TAFSIR TAHLILI JUZ 1-5
SURAT ALI 'IMRON: 121-129
Oleh: Mohammad Amri Rosyadi
وَإِذْ غَدَوْتَ مِنْ أَهْلِكَ تُبَوِّئُ
الْمُؤْمِنِينَ مَقَاعِدَ لِلْقِتَالِ وَاللَّهُ سَمِيعٌ عَلِيمٌ (121) إِذْ
هَمَّتْ طَائِفَتَانِ مِنْكُمْ أَنْ تَفْشَلَا وَاللَّهُ وَلِيُّهُمَا وَعَلَى
اللَّهِ فَلْيَتَوَكَّلِ الْمُؤْمِنُونَ (122) وَلَقَدْ نَصَرَكُمُ اللَّهُ
بِبَدْرٍ وَأَنْتُمْ أَذِلَّةٌ فَاتَّقُوا اللَّهَ لَعَلَّكُمْ تَشْكُرُونَ (123)

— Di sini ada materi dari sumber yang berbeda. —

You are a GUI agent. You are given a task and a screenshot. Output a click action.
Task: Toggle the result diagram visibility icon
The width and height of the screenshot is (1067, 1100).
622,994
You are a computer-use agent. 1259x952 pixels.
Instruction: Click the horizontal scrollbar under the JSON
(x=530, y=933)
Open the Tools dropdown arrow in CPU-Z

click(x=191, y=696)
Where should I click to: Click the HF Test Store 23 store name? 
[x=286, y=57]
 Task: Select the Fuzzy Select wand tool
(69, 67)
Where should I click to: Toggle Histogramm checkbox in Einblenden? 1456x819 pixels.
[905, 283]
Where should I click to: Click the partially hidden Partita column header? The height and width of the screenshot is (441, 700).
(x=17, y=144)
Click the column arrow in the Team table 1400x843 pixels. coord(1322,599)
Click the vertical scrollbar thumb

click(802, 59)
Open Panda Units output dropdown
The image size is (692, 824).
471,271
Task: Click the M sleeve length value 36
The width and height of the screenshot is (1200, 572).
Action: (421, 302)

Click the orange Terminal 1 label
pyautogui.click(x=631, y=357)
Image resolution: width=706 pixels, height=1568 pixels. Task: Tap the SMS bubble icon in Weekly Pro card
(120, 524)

إِذْ تَقُولُ لِلْمُؤْمِنِينَ أَلَنْ يَكْفِيَكُمْ أَنْ يُمِدَّكُمْ رَبُّكُمْ
بِثَلَاثَةِ آلَافٍ مِنَ الْمَلَائِكَةِ مُنْزَلِينَ (124) بَلَى إِنْ تَصْبِرُوا
وَتَتَّقُوا وَيَأْتُوكُمْ مِنْ فَوْرِهِمْ هَذَا يُمْدِدْكُمْ رَبُّكُمْ
بِخَمْسَةِ آلَافٍ مِنَ الْمَلَائِكَةِ مُسَوِّمِينَ (125) وَمَا جَعَلَهُ اللَّهُ
إِلَّا بُشْرَى لَكُمْ وَلِتَطْمَئِنَّ قُلُوبُكُمْ بِهِ وَمَا النَّصْرُ إِلَّا
مِنْ عِنْدِ اللَّهِ الْعَزِيزِ الْحَكِيمِ (126) لِيَقْطَعَ طَرَفًا مِنَ
الَّذِينَ كَفَرُوا أَوْ يَكْبِتَهُمْ فَيَنْقَلِبُوا خَائِبِينَ (127) لَيْسَ
لَكَ مِنَ الْأَمْرِ شَيْءٌ أَوْ يَتُوبَ عَلَيْهِمْ أَوْ يُعَذِّبَهُمْ
فَإِنَّهُمْ ظَالِمُونَ (128) وَلِلَّهِ مَا فِي السَّمَاوَاتِ وَمَا فِي
الْأَرْضِ يَغْفِرُ لِمَنْ يَشَاءُ وَيُعَذِّبُ مَنْ يَشَاءُ وَاللَّهُ غَفُورٌ
رَحِيمٌ (129)
Ayat 121
"Dan (ingatlah), ketika engkau (Muhammad)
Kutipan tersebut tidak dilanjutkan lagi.